Le famiglie li stavano aspettando fuori dalla prigione di Silivri quando è arrivata il nuovo ordine del procuratore: in manette di nuovo, questa volta sulla base di accuse diverse, tra cui quella di aver tentato di rovesciare l’attuale governo.

Un altro colpo durissimo alla libertà di informazione e espressione in un paese dove la magistratura – a seguito delle migliaia di epurazioni ordinate da Ankara – va a braccetto con il potere esecutivo: sono circa 150 i giornalisti incarcerati in Turchia, terzo paese al mondo per numero di reporter dietro le sbarre.

Incarcerazioni che, insieme alla chiusura di centinaia di agenzie stampa, siti web, quotidiani e emittenti radio e tv facilitano notevolmente la propaganda governativa in vista del referendum costituzionale del 16 aprile.

Una campagna che trova sostegno anche nella repressione contro l’Hdp, il partito di sinistra pro-kurdo che ha visto arrestare in pochi mesi migliaia di sostenitori e membri, sindaci e amministratori locali, oltre a undici deputati.

Scomodo oppositore della riforma costituzionale, l’Hdp è stato prima privato della possibilità di votare in blocco in parlamento e ora dell’opportunità di far sentire le proprie ragioni politiche.

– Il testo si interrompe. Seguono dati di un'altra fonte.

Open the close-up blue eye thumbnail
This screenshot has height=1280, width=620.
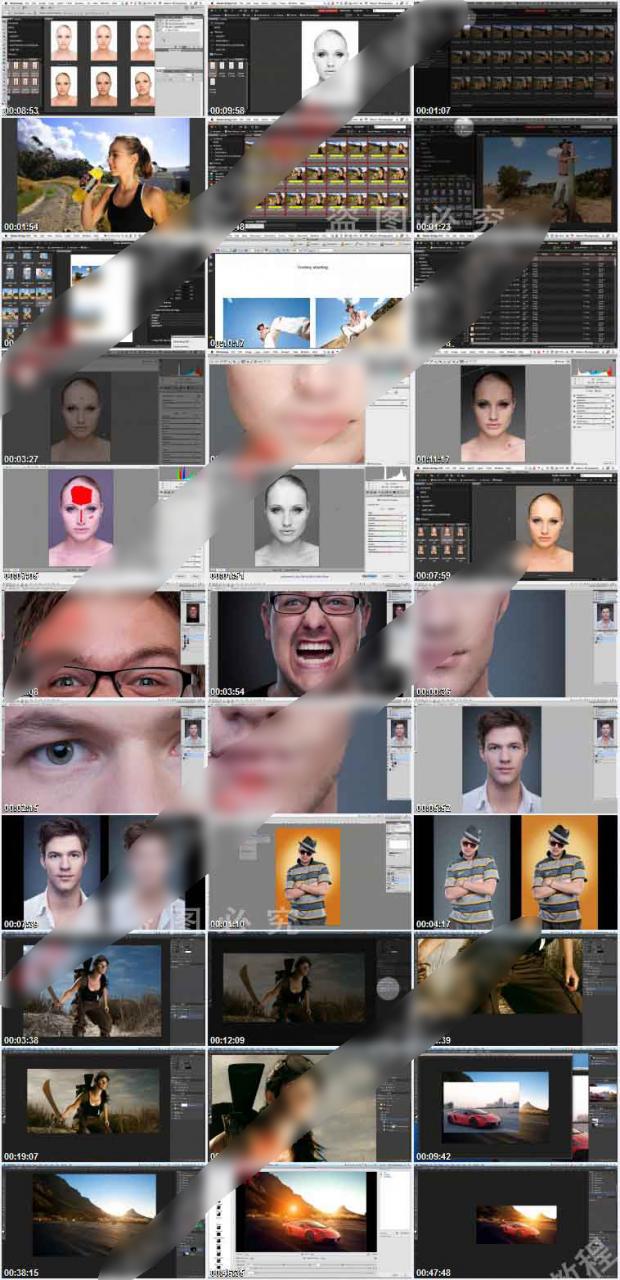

Ma a due settimane dal voto, il presidente Erdogan sembra rendersi conto dell’importanza delle schede di oltre 15 milioni di kurdi (tra il 15 e il 20% della popolazione totale): ieri si è rivolto a loro definendosi «il guardiano della pace» e invitandoli a votare sì.

«Questi sostenitori del Pkk continuano a dire ‘pace pace pace’ – ha detto Erdogan – Le parole vuote portano la pace? Noi siamo i guardiani della pace, i guardiani della libertà». Non certo quella del sud-est, dove la comunità kurda ha subito nell’ultimo anno e mezzo una durissima campagna militare che ha ucciso almeno 2mila civili e ne ha sfollati mezzo milione.

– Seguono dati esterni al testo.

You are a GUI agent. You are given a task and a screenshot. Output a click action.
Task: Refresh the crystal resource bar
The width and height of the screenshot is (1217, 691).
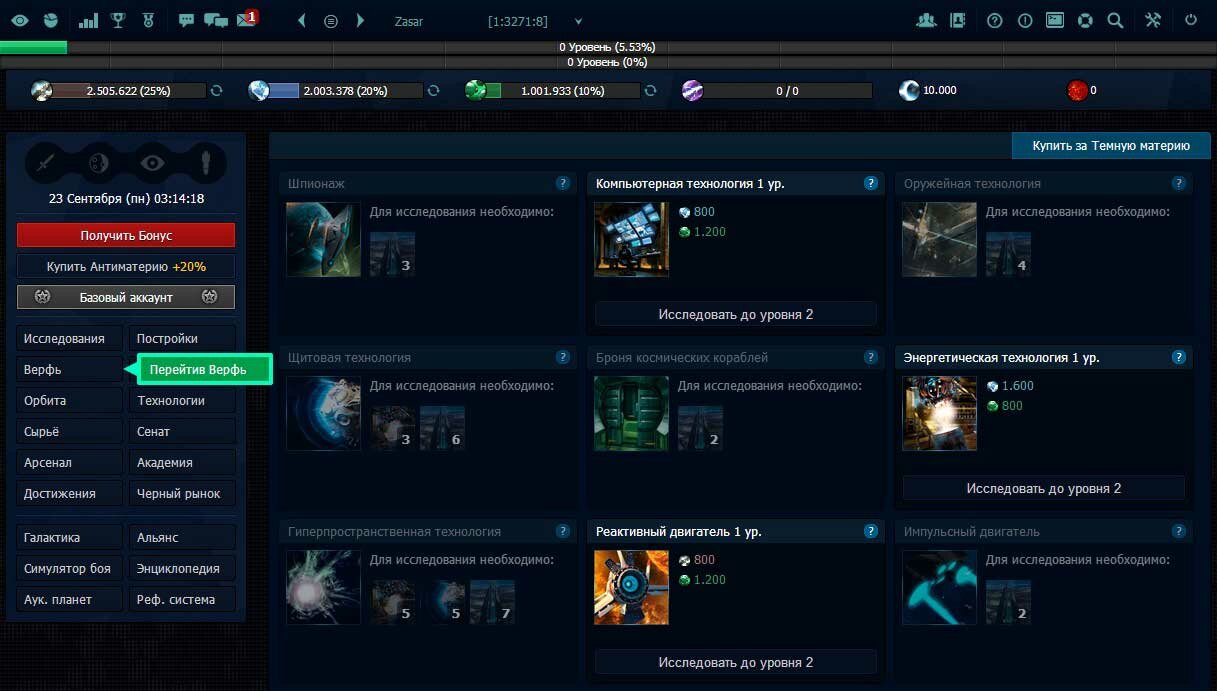(x=433, y=90)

Ieri, intanto, il co-leader dell’Hdp Demirtas e il deputato Zeydan hanno concluso lo sciopero della fame iniziato lo stesso giorno e seguito a quello a rotazione indetto alla fine di febbraio da 65 detenuti legati al partito, annunciando di aver ricevuto dalle autorità carcerarie la promessa di rivedere il trattamento dei prigionieri nel carcere di massima sicurezza di Edirne: «Siamo lieti che lo sciopero della fame cominciato il 25 febbraio nella prigione di Edirne sia terminato a seguito del dialogo aperto con l’amministrazione carceraria».